What line level converter are you using?


----------



## loganste123 (Dec 31, 2013)

hificruzer226 said:


> Why are you so worried about taking the radio out>?


Idk I just feel like it would be too tight to do it back there


----------



## hificruzer226 (Mar 27, 2013)

Its not I have been there. There is less room behind the kick panel than the radio. Just try it behind the radio you will not regret


----------



## cruzible (Feb 10, 2014)

Hi hificruzer226

I am not too sure as to what your referring to, but this is the Sub Enclosure that I am trying to use.

All I did was tap into the Factory Speaker Wires, then run them to the High Level Imput Connector in the Fusion Enclosure.

*Fusion 12 Active Wedge Enclosure Cp-Aw1122 Subwoofer Amplifier*

Fusion 12 Active Wedge Enclosure Cp-Aw1122 Subwoofer Amplifier

I hope this can answer some things for you.

Regards

Darren


----------



## Patman (May 7, 2011)

I used the wiring behind the driver kick panel. Kinda PIA when it came to finding which wire you were dealing with, but they were all there.


----------



## Jaycruze (Jul 11, 2011)

I tapped mine here, I first had it up beside the hood-release up front but went back here to avoid and interference from the power line.

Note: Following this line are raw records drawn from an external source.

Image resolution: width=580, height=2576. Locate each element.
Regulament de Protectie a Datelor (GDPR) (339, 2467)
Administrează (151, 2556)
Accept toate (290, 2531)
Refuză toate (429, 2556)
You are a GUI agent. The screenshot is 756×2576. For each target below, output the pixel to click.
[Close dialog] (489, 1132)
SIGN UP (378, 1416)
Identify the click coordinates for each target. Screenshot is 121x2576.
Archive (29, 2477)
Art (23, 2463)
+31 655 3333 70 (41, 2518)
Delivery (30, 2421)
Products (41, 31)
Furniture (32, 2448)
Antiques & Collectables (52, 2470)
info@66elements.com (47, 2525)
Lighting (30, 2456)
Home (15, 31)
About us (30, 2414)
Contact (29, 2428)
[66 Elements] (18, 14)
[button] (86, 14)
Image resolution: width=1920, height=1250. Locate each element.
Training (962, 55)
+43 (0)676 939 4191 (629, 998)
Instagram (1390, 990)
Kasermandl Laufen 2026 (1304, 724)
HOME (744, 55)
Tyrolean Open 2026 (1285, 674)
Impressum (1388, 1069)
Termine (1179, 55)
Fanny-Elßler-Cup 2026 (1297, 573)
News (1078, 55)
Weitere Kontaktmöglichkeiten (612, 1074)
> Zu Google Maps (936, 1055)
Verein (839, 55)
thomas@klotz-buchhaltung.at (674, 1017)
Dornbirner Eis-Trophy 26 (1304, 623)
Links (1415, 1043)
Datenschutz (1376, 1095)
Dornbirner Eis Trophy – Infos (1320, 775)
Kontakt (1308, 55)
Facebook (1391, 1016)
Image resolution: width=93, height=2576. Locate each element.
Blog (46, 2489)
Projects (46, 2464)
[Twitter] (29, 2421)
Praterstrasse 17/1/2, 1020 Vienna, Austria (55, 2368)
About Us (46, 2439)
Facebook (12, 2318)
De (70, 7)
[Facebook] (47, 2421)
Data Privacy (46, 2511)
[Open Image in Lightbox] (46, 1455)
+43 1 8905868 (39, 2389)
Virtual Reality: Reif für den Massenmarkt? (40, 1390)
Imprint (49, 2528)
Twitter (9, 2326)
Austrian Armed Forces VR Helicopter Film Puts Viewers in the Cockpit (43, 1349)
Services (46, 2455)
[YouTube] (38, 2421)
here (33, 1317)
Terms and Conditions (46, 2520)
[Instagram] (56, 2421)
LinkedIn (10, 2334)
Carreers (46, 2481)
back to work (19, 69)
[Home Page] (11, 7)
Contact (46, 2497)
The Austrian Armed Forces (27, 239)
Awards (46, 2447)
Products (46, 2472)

Mine is just for a sub so I only needed one side, You don't need to pop open the door either, just the panel at the bottom of the pillar.


----------



## loganste123 (Dec 31, 2013)

Jaycruze said:


> I tapped mine here, I first had it up beside the hood-release up front but went back here to avoid and interference from the power line.
> 
> Mine is just for a sub so I only needed one side, You don't need to pop open the door either, just the panel at the bottom of the pillar.
> 
> ...


This is exactly where I tapped mine, simple and in an easy location. One thing I sure as **** hate is all that sticky glue on the factorys tape.


----------